What can customers do to be safe? Can anything more be done by banks?

Keep in mind that a bank using SiteKey is no less secure than any other online bank – it’s just not appreciably more secure than the others. Never let your guard down just because you see your correct, personal SiteKey image.

The best tactic is to observe the same safety tips that apply to all other e-commerce:
1. Never click links in e-mail messages

2. Always type the URL of your bank’s home page into the browser, or save the bank’s login page as a bookmark

3. Remember that banks and e-commerce vendors don’t send alarmist “your account will be closed” messages


The Federal Trade Commission offers more tips at: http://www.ftc.gov/bcp/conline/pubs/alerts/phishingalrt.htm

Although the connection between a bank and its customers cannot be made completely safe with security that’s added only at the bank’s end, this does not mean that frauds cannot be stopped. If fraud-stopping processes are engineered properly, frauds can not only be detected, but could made a virtual non-issue in everyday e-commerce.

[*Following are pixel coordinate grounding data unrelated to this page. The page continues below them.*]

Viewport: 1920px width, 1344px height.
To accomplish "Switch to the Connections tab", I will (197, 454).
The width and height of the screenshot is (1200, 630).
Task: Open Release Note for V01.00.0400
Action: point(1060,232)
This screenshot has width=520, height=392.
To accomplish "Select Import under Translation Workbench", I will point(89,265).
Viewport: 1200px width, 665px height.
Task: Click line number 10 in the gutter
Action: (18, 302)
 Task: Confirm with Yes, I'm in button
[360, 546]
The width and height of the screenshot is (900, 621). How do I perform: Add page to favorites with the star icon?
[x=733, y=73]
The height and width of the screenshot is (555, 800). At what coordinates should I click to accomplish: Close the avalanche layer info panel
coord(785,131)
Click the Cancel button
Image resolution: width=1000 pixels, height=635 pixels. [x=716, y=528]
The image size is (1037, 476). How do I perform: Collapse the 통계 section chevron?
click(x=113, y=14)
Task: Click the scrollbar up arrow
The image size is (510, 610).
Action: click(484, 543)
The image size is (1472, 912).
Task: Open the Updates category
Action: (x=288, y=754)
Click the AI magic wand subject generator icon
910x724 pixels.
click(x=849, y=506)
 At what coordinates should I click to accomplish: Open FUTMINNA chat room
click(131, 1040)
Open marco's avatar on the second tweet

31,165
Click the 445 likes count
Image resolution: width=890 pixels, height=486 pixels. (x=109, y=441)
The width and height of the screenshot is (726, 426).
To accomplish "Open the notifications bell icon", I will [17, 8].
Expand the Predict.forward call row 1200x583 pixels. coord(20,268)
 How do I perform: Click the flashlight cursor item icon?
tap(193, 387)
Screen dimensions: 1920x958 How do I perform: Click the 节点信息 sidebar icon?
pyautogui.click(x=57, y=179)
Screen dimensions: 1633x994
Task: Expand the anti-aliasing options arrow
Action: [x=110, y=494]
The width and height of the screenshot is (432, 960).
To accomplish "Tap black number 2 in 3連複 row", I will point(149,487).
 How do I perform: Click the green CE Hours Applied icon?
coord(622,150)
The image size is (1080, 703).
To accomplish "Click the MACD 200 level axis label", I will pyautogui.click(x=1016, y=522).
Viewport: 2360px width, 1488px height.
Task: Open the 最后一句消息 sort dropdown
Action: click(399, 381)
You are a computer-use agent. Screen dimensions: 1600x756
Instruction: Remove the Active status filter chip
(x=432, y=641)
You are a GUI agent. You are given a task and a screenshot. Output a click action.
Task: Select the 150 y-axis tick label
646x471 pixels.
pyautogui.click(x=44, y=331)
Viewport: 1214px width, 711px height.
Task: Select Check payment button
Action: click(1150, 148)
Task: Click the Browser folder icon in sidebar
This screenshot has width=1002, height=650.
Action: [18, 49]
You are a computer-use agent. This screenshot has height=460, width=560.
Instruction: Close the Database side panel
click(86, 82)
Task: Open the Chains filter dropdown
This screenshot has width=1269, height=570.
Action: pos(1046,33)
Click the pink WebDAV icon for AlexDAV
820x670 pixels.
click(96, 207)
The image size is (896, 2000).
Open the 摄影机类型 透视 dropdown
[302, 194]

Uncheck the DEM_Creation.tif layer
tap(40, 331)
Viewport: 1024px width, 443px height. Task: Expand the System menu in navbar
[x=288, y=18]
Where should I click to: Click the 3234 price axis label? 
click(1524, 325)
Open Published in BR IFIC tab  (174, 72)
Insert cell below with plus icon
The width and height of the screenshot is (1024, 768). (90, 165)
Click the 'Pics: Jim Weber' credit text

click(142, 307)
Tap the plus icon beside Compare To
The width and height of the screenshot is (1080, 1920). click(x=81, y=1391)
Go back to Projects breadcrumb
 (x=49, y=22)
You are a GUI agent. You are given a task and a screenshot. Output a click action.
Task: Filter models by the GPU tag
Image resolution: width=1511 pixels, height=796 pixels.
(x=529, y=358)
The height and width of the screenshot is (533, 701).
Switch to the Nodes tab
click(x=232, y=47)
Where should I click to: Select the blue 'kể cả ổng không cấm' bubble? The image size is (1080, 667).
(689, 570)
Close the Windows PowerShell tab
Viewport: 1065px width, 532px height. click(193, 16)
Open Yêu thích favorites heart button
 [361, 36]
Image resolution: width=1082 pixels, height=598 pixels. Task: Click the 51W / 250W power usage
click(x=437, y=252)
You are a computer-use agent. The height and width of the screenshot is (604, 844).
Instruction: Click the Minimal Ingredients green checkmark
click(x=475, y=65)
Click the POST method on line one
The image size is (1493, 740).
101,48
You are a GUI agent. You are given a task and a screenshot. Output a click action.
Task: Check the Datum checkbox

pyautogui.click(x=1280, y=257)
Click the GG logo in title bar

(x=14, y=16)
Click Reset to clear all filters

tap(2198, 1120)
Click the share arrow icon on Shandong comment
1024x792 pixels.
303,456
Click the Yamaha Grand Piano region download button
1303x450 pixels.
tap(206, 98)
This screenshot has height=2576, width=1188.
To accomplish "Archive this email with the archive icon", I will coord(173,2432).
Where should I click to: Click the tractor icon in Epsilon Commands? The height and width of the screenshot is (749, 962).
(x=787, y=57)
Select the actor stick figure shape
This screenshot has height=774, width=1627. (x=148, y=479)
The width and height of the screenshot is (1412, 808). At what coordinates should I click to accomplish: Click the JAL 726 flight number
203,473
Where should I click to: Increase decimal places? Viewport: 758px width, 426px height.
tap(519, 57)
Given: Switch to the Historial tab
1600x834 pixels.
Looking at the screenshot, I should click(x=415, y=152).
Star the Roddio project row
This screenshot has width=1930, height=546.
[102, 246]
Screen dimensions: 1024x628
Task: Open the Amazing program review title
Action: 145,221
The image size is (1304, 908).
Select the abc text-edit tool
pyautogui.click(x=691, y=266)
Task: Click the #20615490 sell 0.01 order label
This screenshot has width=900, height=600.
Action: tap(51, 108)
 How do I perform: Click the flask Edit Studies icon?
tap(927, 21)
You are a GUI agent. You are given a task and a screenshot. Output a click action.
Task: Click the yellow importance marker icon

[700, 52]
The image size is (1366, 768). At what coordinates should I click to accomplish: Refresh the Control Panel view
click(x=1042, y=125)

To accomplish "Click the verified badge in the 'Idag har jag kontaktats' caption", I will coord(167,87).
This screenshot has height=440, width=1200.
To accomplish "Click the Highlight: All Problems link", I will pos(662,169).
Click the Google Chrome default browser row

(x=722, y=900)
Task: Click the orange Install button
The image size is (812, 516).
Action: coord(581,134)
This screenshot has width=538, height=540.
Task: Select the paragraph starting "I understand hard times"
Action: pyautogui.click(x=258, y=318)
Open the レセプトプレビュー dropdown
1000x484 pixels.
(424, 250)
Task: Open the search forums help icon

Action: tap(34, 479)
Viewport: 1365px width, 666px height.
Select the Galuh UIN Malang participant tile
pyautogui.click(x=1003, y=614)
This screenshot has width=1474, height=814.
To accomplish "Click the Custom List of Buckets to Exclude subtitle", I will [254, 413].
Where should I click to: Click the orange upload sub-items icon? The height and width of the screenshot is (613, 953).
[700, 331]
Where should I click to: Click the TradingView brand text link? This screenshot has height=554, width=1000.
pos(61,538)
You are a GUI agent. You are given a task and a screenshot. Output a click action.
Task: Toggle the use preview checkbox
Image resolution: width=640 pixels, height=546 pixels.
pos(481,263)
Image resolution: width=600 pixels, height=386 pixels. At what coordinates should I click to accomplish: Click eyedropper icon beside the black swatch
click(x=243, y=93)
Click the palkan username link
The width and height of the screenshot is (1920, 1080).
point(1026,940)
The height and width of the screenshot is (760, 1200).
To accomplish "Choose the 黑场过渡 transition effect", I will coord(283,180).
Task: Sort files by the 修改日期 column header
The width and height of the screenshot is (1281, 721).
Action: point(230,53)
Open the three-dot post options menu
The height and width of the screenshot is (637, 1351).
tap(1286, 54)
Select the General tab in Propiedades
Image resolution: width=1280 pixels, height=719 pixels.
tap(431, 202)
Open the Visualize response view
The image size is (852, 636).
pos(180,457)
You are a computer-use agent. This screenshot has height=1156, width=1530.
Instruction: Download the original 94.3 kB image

Challenge/Response and other companies are working on end-to-end security methods that make e-commerce sites and their customers partners in safe online commerce. Customers should encourage their banks and other online trading partners to let them take an active role in their personal protection by using tools like these.

Making SiteKey less risky

A few changes could make SiteKey installations less risky for customers. Among our suggestions are these:
1. Financial institutions must never claim that a security system will provide absolute security. Customers need and deserve frank information about risks in the security provided by the companies they do business with.
2. Customers should be given more control over the “bypass tokens” that disable challenge questions. For example, a customer should be able to tell SiteKey to invalidate all the tokens ever issued for his or her account. Then no computer would be able to access that customer’s account without a fresh, complete theft of the customer’s secrets.
3. The Federal Trade Commission recommends that banks use SSL for all web pages. SSL encrypts the data between a bank and a customer, and activates the “lock” icon in browsers. SSL does not prove that a web page is legitimate. However, fraudsters move their fake sites constantly as their servers are discovered and taken offline, and SSL servers are difficult to move around. For that reason, most online frauds do not use SSL and probably will not use it in the future. A missing lock symbol on a page that should be secure would definitely signal trouble if banks always used SSL. But despite the FTC’s guidance, most banks still don’t use SSL for all their web pages, so the presence or absence of the lock symbol does not help customers discover frauds by this simple method.
4. Banks may have to stop e-mailing their customers with messages that include links back to the banks’ web pages. Fake e-mails outnumber real ones by a big margin, and it is hard to tell a real e-mail message from a fake.

Notes

- SiteKey began as a product of Menlo Park, California-based PassMark Security. Passmark Security was acquired by RSA Security in April, 2006. As of July 2006, RSA was in the process of acquisition by EMC, Inc.

- The information needed to understand SiteKey or to perpetrate frauds against its users can be acquired with little more than a web browser and an HTTP or TCP monitor such as tcpdump, or from the traffic logs of a web proxy such as Squid. No privileged access to servers or other devices is needed.